At 3:30 this afternoon, Notre Dame will play Navy again. Snore.
What’s not a snore is that the Blue Angels will make their first return to duty since the sequester.
Hallelujah. We’ve seen the Blue Angels. They’re magnificent.
We heard the takeoff. It sounded like the naval guns beginning the bombardment of Normandy on D-Day. But still no sign of those blue and yellow machines we had seen lined up on the tarmac. “They can’t do all their maneuvers ten feet off the runway,” I offered lamely. “Of course not,” said Mrs InstaPunk.
By now the sound was firing at us from, seemingly, all points of the compass. We, and a few others camped pathetically in the parking lot, craned our heads in every direction. Where were they? Where was the sound coming from?
Then I saw them. Four planes climbing straight up to the north. At our distance from them, there was no separation among the triangular shapes. Each wingpoint was welded to another, and the ascending formation was but a single unit through which you could see small triangles of sky. Behind us a shattering engine scream announced the arrival of a fifth plane, and a sixth, returning to the airfield from the south at very low altitude. They disappeared, and apparently parted company, behind the hangars that blocked our view west, but after their exhaust blasts diverged, I suddenly saw them through a wide gap between the two biggest hangars — passing each other in opposing directions nearly six inches apart just a couple hundred feet over the runway. “There!” I shouted. “Jesus.”
There were seven planes in all, but it seemed like more. We got the feeling of being at the epicenter of a vast virtual armillary sphere, around which various combinations of planes were orbiting in all possible directions, in impossibly tight formations, to the limit of the invisible tether that bound them, until the gravity of the center pulled them back together at the reckless velocity of a brand new universe. When they converged and flew past one another, the colliding onslaught of sound resembled Stephen Hawking’s version of the Big Bang, an incipient mega-explosion that doesn’t ever quite happen because you can never get closer than a trillionth of a second to the birth of physics.
“We can go now,” announced Mrs. InstaPunk. “I’ve seen the Blue Angels.”
So we started the car and began the drive back home.

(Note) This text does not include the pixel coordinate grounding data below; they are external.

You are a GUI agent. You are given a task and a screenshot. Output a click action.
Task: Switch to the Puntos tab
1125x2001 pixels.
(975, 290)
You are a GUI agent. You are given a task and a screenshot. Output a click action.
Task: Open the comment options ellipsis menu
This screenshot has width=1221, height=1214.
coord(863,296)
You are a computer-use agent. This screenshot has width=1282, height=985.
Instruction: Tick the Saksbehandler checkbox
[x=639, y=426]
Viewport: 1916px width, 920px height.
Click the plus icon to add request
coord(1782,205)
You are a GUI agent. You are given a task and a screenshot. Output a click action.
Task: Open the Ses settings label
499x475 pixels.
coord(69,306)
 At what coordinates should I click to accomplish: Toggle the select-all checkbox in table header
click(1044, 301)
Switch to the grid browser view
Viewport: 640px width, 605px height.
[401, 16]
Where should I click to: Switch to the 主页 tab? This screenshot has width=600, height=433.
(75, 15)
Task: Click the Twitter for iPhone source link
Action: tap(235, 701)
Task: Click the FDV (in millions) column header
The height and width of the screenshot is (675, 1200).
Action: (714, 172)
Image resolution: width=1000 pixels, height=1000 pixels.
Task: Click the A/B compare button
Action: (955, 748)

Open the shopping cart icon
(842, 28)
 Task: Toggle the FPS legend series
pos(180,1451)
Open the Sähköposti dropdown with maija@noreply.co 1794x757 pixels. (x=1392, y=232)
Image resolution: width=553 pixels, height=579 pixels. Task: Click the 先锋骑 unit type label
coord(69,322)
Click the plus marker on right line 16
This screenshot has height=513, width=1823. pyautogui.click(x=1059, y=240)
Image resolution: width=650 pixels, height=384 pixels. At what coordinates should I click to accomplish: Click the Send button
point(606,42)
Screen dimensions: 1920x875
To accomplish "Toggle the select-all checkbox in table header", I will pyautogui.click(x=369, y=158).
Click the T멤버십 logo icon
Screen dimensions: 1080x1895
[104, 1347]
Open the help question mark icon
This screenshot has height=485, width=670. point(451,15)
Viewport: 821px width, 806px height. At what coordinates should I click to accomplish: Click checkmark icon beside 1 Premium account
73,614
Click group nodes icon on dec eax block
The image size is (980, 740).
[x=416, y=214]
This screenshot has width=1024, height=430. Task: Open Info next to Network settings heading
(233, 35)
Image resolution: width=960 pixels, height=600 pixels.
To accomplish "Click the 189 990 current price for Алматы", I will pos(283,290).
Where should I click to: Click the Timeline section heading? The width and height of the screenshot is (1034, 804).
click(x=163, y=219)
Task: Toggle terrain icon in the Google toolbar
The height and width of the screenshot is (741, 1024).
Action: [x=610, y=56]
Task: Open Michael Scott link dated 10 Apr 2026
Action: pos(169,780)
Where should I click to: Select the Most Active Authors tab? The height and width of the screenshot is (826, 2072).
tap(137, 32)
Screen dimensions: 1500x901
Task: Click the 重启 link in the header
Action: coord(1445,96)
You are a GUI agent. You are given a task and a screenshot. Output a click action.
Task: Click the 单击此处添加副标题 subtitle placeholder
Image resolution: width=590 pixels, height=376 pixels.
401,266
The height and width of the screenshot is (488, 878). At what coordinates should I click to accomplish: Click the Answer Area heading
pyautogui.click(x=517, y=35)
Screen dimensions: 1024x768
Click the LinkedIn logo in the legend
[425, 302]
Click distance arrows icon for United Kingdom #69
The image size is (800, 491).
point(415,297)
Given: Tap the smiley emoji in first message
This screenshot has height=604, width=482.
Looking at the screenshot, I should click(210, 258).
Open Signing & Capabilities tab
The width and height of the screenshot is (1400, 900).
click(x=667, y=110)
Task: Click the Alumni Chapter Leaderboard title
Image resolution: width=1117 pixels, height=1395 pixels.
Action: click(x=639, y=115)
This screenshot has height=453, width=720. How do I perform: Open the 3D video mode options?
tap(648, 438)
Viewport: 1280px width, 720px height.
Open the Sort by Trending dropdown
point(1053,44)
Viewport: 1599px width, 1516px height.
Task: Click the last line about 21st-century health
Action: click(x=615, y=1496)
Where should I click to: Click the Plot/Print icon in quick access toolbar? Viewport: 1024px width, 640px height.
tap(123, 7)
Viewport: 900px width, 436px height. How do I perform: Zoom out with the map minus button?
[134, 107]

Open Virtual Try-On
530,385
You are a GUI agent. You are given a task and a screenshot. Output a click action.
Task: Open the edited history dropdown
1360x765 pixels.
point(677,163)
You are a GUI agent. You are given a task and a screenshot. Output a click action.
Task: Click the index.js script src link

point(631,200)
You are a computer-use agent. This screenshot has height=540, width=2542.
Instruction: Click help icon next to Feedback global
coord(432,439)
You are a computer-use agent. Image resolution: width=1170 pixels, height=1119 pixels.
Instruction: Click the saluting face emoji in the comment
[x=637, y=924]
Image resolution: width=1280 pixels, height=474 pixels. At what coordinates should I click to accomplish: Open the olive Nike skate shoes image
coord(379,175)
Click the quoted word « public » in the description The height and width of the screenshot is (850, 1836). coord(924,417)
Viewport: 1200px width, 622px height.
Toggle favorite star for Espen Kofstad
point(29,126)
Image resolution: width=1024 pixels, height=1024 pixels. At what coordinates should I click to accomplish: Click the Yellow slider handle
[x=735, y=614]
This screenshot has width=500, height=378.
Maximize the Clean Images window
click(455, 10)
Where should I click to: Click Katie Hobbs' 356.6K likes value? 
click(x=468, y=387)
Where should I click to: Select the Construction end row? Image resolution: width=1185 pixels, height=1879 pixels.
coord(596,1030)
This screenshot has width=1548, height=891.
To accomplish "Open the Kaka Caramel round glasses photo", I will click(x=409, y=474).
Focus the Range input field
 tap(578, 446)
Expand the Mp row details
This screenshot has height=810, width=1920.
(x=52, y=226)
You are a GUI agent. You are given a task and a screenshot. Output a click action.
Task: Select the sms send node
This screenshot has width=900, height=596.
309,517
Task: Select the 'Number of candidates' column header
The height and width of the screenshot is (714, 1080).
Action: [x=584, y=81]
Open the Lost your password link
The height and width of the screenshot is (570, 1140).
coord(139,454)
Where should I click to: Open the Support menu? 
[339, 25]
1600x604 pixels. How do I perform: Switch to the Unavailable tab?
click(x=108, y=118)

That should be the end of it. But it isn’t. When you leave the ballgame or the concert, you’re almost immediately outside the action and whatever you hear of it is muted, diminished, and subsiding. When you leave the epicenter of a Blue Angels performance, you are merely plotting the direction of subsequent, incredibly immediate encounters.
We hadn’t thought of that. But the residents of Millville and the surrounding rural areas had. We reached the heavily wooded main road that would lead us back home, and the first clearing we came to was lined on both sides by cars, pickup trucks, motorcycles, lawn chairs, blankets and dozens of people. We followed the direction of their upturned faces, and here came the Blue Angels again, four planes locked together as one, slowly rotating as they shivered the pine trees en route.
“Should I pull over?” I asked. “They’ve obviously got the perfect spot here to watch from. I don’t want you to miss anything.”
“No. Keep going. It’s okay.”
We still hadn’t gotten it. Nobody had to go to the air show to experience the power and majesty of the Blue Angels. As we proceeded down what I’d always known as a back country road, every gap in the trees, every crossroad was jammed with cars, bikes, and people. Where there were houses, there were crowds, and the American flags flew, and the Blue Angels obliged by flying past and back again, showering us with waves of sound that rattled windows and rippled the wading pools.
Through one stretch of pure woods, we experienced a flyover so low that both of us ducked inside the car. The sound of the plane overhead was like a a yard of duct tape being ripped off your naked eardrums. Farther on, more people, more cars, more flags, the occasional, helplessly grinning state trooper guarding an intersection, and oddly unhurried traffic away from the show. I drove just under 50 and was astonished that an old biker who could have been Paul Teutle, Sr, made no effort to pass. When he finally turned off, I tossed him a wave, and he gave me a nod.
So I’m giving you a nod now. Watch the game and hope NBC has the wit to give us a glimpse at least of the angels in navy blue.
Magnificent indeed. Even after 20 years of flying in Navy jets, I still feel that way, seeing the Blues (or heck, any Navy, and maybe AF jet) – you’ve captured all of that really, really well.
I had not remembered the IP post, which is my main reason for commenting, on your comment on the crowd at the airshow. I’ve participated in a dozen or more static displays with our workhorse, non-aerobatic jet over the years, and I never really thought about the conduct/attitude of the crowds coming out to see us over the years. I guess I took it for granted, but looking back it does seem kind of remarkable in comparison to other mass gatherings. All of the folks, at airshows large and small, were courteous, very patient in standing in long lines to get a glimpse of the cockpit and hear a bit about the plane and mission, and were appreciate of what we did. I miss the flying, and I miss that interaction. Thanks for jogging the memories.